Memaknai Kerja, Membangun Keadilan

 Sigit Kurniawan  |     29 Apr 2017, 12:30

Setiap 1 Mei, dunia memeringati sebagai Hari Buruh Sedunia. Sejak lama, Gereja Katolik menaruh perhatian buruh. Mereka bahkan mendapat julukan "jantung hati" Gereja. Kepedulian Gereja ini nampak dalam Ajaran Sosial Gereja (ASG). Bagaimana relevansinya dengan dunia sekarang?

Persoalan dunia kerja sekarang ini sebenarnya tidak jauh dari persoalan seputar hal-hal normatif seperti hak-hak kaum pekerja. Misalnya, persoalan upah, persoalan kondisi kerja, perjanjian kerja, maupun kebebasan berserikat untuk para buruh dan pekerja. Demikian yang diungkapkan oleh Romo Benedictus Hari Juliawan SJ, Koordinator Karya Sosial Serikat Yesus yang salah satu fokusnya pada buruh migran kepada Warta Minggu.

"Dan, hal yang mungkin tidak enak bagi para kaum pekerja adalah masih maraknya model kerja kontrak. Dalam model ini, pekerja tidak mendapatkan kepastian sampai kapan dia masih bisa bekerja dan menghidupi keluarganya. Dengan ini, mereka tak bisa merangcang masa depan, tidak bisa menentukan bersama keluarganya untuk hari-hari, minggu-minggu, maupun bulan-bulan berikutnya. Itu perkara-perkara utama di dunia kerja saat ini," ujar Jesuit yang akrab dipanggil Romo Benny ini.

Ia mengatakan, upah buruh saat ini berada persis di angka upah minumum atau sedikit di atas upah minimum. Namun, menurut Romo Benny, ini masih jauh dari apa yang disebut dengan upah layak. Artinya, upah yang bisa menjamin kesejahteraan dan martabat hidup seseorang pekerja bersama keluarganya.

Terkait status kontrak, pekerjaan bukan membawa kepastian, justru membawa ketidakpastian akan masa depan. Tak sedikit perusahaan saat ini yang membuka pekerjaan dengan jenjang karier yang jelas.
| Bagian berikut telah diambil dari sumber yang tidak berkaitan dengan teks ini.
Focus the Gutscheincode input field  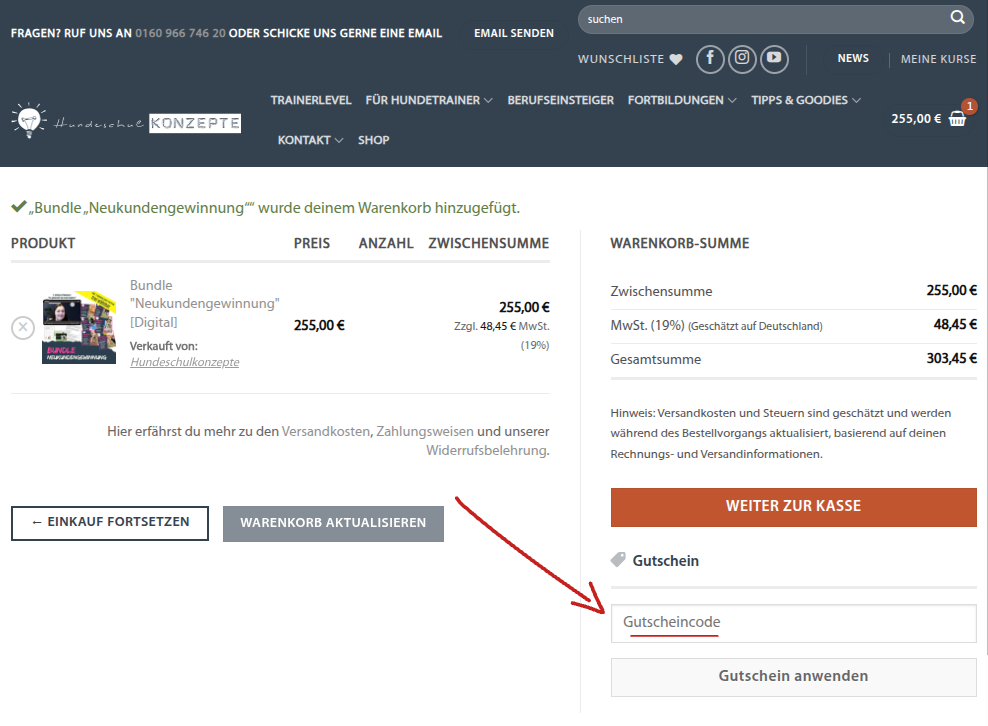coord(793,623)
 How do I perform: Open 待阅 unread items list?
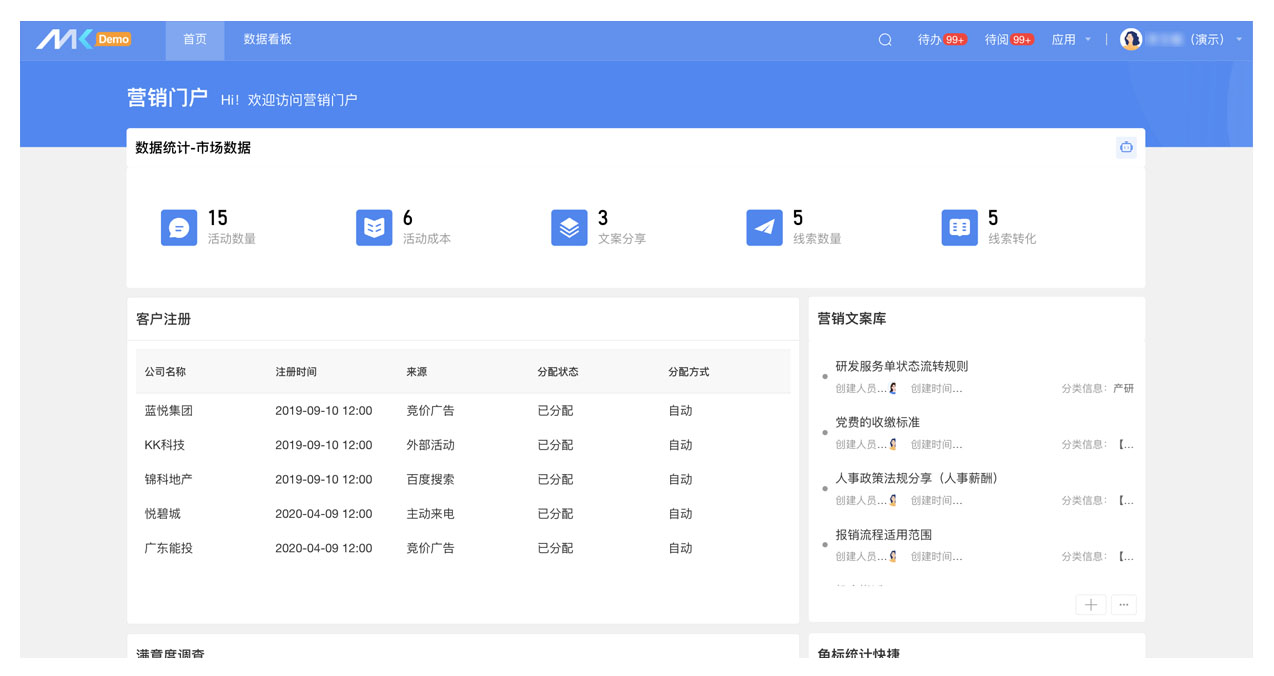[1008, 40]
"Terkait kebebasan berserikat, meskipun kabarnya saat ini serikat buruh begitu banyak dan kuat, tetapi sebenarnya kalau di lapangan dengan melihat sungguh-sungguh, banyak perusahaan melarang buruhnya berserikat. Padahal, sebenarnya, ini melanggar undang-undang," katanya.

Selain itu, persoalan lain masih terjadi seputar perjanjian kerja, jaminan kesehatan, jaminan keselamatan kerja, dan sebagainya. Anehnya, persoalan-persoalan itu masih di persoalan taraf mendasar atau normatif yang memang wajib karena menjadi syarat minimal kesejahteraan seseorang.

Gereja Peduli

Soal dunia kerja, sejak lama Gereja sangat peduli. Hal ini tertuang dalam seruan yang dirumuskan dalam Ajaran Sosial Gereja (ASG). ASG ini dimulai dengan keprihatinan mengenai dunia kerja, khususnya menyoroti kehidupan para buruh. Secara jelas, ajaran sosial ini dimulai dalam ensiklik yang dikeluarkan oleh Paus Leo XIII yang bernama "Rerum Novarum" dan terbit pada tahun 1891.
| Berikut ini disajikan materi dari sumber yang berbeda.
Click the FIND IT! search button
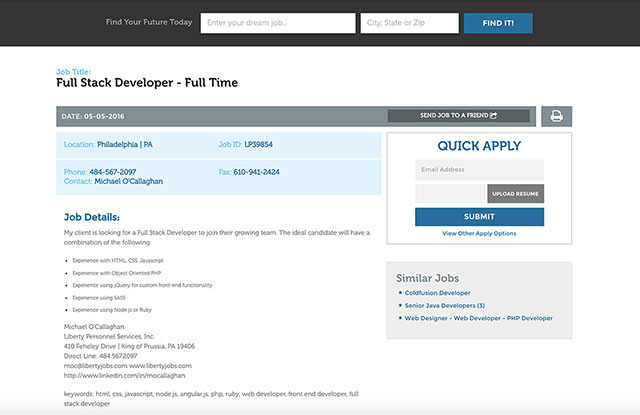The image size is (640, 415). [498, 23]
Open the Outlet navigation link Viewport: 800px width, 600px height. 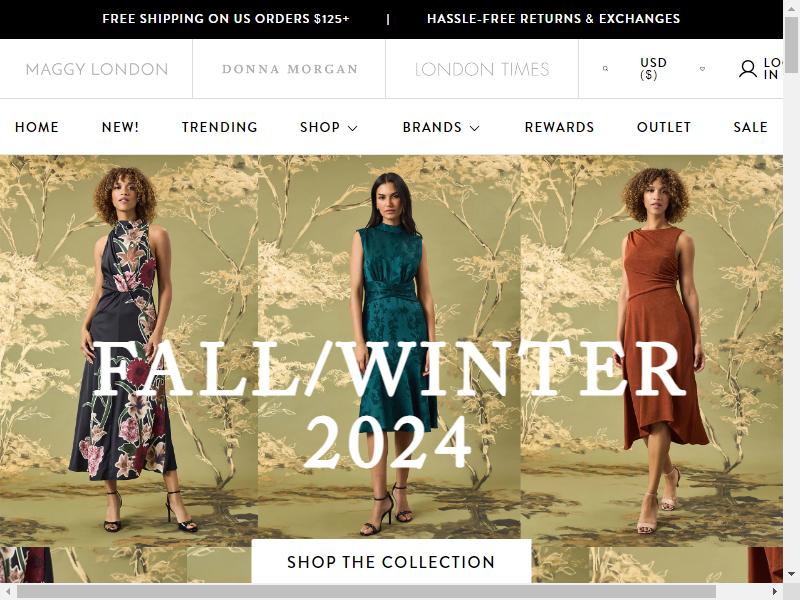(x=664, y=127)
"Dokumen ini berbicara mengenai upah buruh yang layak. Dokumen ini juga berbicara mengenai kebebasan berserikat, bicara tentang hak anak-anak untuk mengalami masa kanak-kanak yang gembira dan bukan dipaksa untuk bekerja," ujar Romo Benny. Jadi, sambung Romo Benny, sejak awal, keprihatinan Gereja Katolik yang dituangkan secara tekstual adalah mengenai martabat manusia. Penghormatan terhadap martabat manusia ini merupakan prinsip penting dalam ASG. "Soal martabat manusia ini mau mengatakan bahwa setiap orang merupakan citra Allah. Dengan ini, kita semua memiliki kewajiban untuk mengembangkan diri dan melindungi setiap individu karena setiap individu ini bermartabat," katanya.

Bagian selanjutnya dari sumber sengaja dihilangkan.